Aside from the introduction of novel agents and expanding indications for existing ADT, there has been significant recent progress in the recognition and study of the adverse effects of ADT including changes in cardiovascular, bone, endocrine MACE, and cognitive health. While a link between ADT and risk of MACE has been drawn for decades, how significant this risk is, which agents have the lowest risk, and how to manage this risk remains controversial.⁶ Observational data have shown that ADT is associated with increased risk for MACE⁷ and randomized trial data pooled post hoc have suggested lower risk of MACE for GnRH antagonists compared to agonists.⁸

The PRONOUNCE trial was a recently active international multicenter randomized trial designed to evaluate the relative cardiovascular safety of GnRH antagonists compared with agonists.⁹ Although the study was terminated prematurely due to poor recruitment and low event rate, no difference was observed in MACE at 1 year between degarelix and leuprolide (5.5% degarelix vs 4.1% leuprolide; HR 1.28, 95% CI 0.59-2.79). Given a lack of power and early termination of the study, the differential impact of GnRH agonists and antagonists on cardiovascular risk remains unknown. While some aspects of the cardiovascular impact of ADT remain controversial, there is broad consensus that rigorous cardiovascular risk factor control is imperative and a collaborative multidisciplinary approach is critical for patients on long-term ADT to mitigate risk.
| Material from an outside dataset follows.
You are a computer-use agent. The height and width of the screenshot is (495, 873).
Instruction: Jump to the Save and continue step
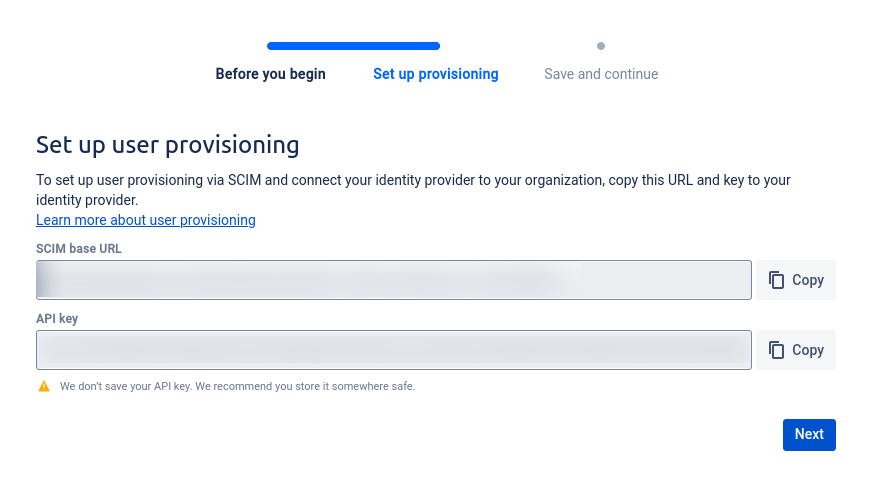point(601,74)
APC remains a rapidly changing field with multiple recent advancements. Urologists should be aware of new agents available for ADT and the varying potential clinical scenarios for their use. It is increasingly important for urologists to work in collaboration with a multidisciplinary team including primary care physicians, cardiologists, medical oncologists, and radiation oncologists for optimal management of patients with APC.